→ Supplied material

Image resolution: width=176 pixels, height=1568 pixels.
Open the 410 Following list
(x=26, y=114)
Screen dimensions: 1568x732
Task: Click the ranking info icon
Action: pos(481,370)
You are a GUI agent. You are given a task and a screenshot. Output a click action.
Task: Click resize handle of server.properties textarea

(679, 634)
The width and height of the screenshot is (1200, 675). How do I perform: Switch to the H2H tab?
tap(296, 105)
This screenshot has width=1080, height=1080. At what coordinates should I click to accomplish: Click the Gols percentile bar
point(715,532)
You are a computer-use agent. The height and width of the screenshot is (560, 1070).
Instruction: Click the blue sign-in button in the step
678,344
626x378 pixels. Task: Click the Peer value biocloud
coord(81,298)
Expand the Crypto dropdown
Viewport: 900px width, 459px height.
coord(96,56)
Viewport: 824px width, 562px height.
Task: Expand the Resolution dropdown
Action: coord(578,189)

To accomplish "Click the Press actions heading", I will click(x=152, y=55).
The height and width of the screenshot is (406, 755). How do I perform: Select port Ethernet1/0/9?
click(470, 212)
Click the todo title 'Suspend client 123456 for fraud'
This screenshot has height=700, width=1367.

→ Problem description
Rewrite all of the lines above, substituting "Stats tab" for "H2H tab" wherever it occurs and keeping everything else unchanged.

→ Answer to this problem
Image resolution: width=176 pixels, height=1568 pixels.
Open the 410 Following list
(x=26, y=114)
Screen dimensions: 1568x732
Task: Click the ranking info icon
Action: pos(481,370)
You are a GUI agent. You are given a task and a screenshot. Output a click action.
Task: Click resize handle of server.properties textarea

(679, 634)
The width and height of the screenshot is (1200, 675). How do I perform: Switch to the Stats tab?
tap(296, 105)
This screenshot has width=1080, height=1080. At what coordinates should I click to accomplish: Click the Gols percentile bar
point(715,532)
You are a computer-use agent. The height and width of the screenshot is (560, 1070).
Instruction: Click the blue sign-in button in the step
678,344
626x378 pixels. Task: Click the Peer value biocloud
coord(81,298)
Expand the Crypto dropdown
Viewport: 900px width, 459px height.
coord(96,56)
Viewport: 824px width, 562px height.
Task: Expand the Resolution dropdown
Action: coord(578,189)

To accomplish "Click the Press actions heading", I will click(x=152, y=55).
The height and width of the screenshot is (406, 755). How do I perform: Select port Ethernet1/0/9?
click(470, 212)
Click the todo title 'Suspend client 123456 for fraud'
This screenshot has height=700, width=1367.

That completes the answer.